Oli’s organic growth via online exclusivity

Friday, 18 June, 2021 - 10:00

Oliver McDonald would be on a very different career pathway if he had listened to the advice of his high school teachers.

A keen artist, Mr McDonald used to draw on T-shirts for his friends, and even at a young age thought it offered a business opportunity, however modest.

His teachers, however, told him making T-shirts was not a viable employment option.

But Mr McDonald stuck to his guns and, a decade later, the 26-year-old runs a clothing company that releases weekly collections that often sell out in seconds.

Mr McDonald officially founded his hand screen printed T-shirt business Oli in 2011.

During the past 10 years, Oli has grown from an operation run from home into a business with a warehouse, a store in Northbridge, and stockists in Queensland, Victoria and NSW.

Mr McDonald has been careful to manage the business’s growth, using only friends and an Instagram page to spread the word.

“A lot of it is word-of-mouth and trying to stick true to what it was,” Mr McDonald told Business News.

In order to start the business, Mr McDonald quit university and his two part-time jobs, and used his $600 in savings to buy a colour press and some ink.

“I remember launching and thinking this was it, this was the big break, and I think we sold one shirt and it was to my brother’s godmother,” he said.

“I can see why lots of people give up; it’s not actually that easy.”

After a slow start, Mr McDonald began selling his T-shirts at markets.

The brand’s credibility grew after it was stocked at Northbridge-based art store The Butcher Shop, where Mr McDonald bought his first blank T-shirts and fabric markers.

Two years in, surf brand Rusty approached Mr McDonald for a collaboration.

In 2016, Mr McDonald’s partner, Phoebie Walton, joined Oli and they opened a store in Mt Lawley.

Ten days before the COVID-19 shutdown in March 2020, the business moved to a store on William Street in Northbridge.

However, the shutdown was a blessing in disguise, as it forced Oli to restructure its operating model, which led to huge growth.

Before the March shutdown, Oli released one collection a month.

But to ensure cash flow was steady while its physical store was closed, it began releasing between one and six items a week at 5pm on a Monday night online.

“The idea of it was to just keep cash flow up so we could still make sales and keep everyone employed,” Mr McDonald said.

Over the past year, the business has employed an additional five people, taking its total number of employees to 11. Revenue is also up 120 per cent this financial year.

Oli now has 11 staff.
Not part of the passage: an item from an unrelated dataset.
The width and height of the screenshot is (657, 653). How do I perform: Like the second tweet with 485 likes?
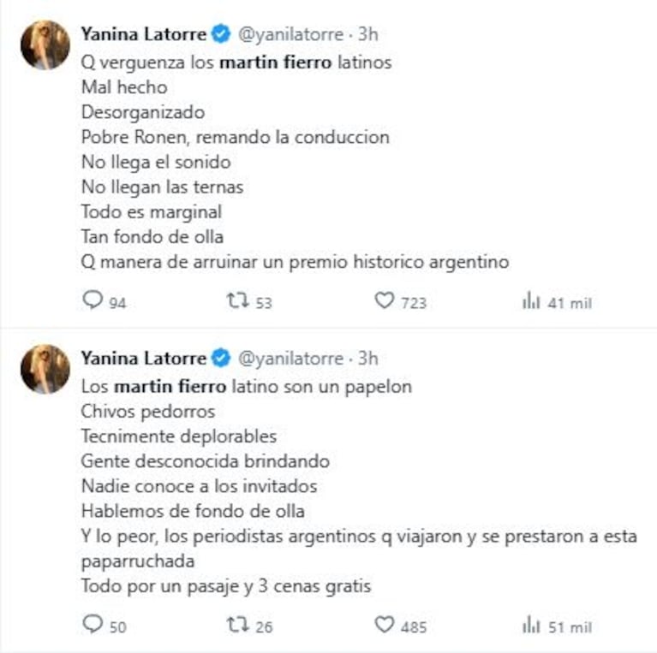(x=385, y=625)
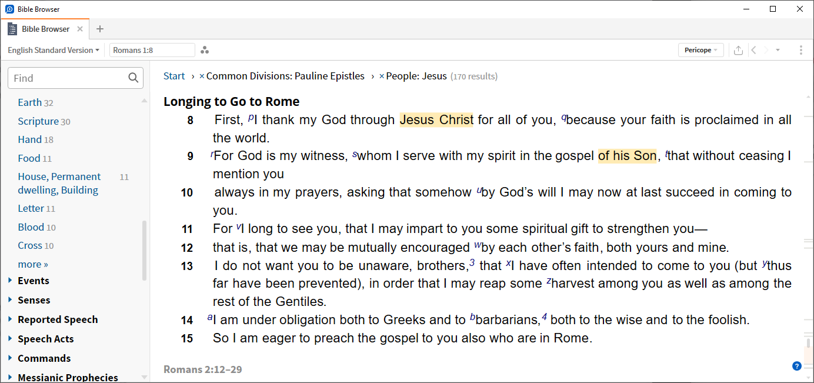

Photos: David Henry

Mr McDonald said people were more likely to buy more items when they were released weekly.

“If you release 20 things people pick the top three, because they don’t buy one of everything, but if you release weekly then you get some people who will buy every week, probably without even realising they do it,” he said.

The releases are limited, to ensure each design is relatively unique.

It also means people miss out if they do not buy quickly, creating an incentive to log on and purchase.

While some releases sold out in seconds, Mr McDonald said the hope was that releases sold out in a couple of days, to strike the balance between keeping stock moving and ensuring people weren’t always disappointed.

Online sales now account for 70 per cent of business, with new products coming into the range, including headwear, fleeces/hoodies, bags and track pants.

Almost 50 per cent of online sales were in Victoria, Mr McDonald said, despite the business not having any presence in the state.

He put Oli’s popularity in Victoria down to that fact several AFL players choose to wear the brand, including Carlton co-captain Patrick Cripps, who is originally from Western Australia.

“If they are wearing it and they are on the news or just wearing it around Melbourne, it probably means a bit more [than if they were sponsored]; they are probably genuinely interested and like the brand,” Mr McDonald said.

The value of the brand was in its handmade, local feel, he said.

“It might seem weird to people but I don’t want to get any bigger in WA, particularly, because I think WA still has this inner complex that they like to support things that are small,” Mr McDonald said.

However, he said the business was examining opportunities on the east coast and overseas, and considering marketing to those audiences.

“If we are going to grow, hopefully it will be in our overseas market, which almost doesn’t exist at the moment,” he said.

Other future plans include making the business more environmentally sustainable.

The T-shirts are hand printed in its Bayswater warehouse, but Mr McDonald said he wanted more control of the entire supply chain, including the milling of the fabric.

He said the business was also going to trial using hemp instead of cotton next summer, which used less water and chemicals to grow.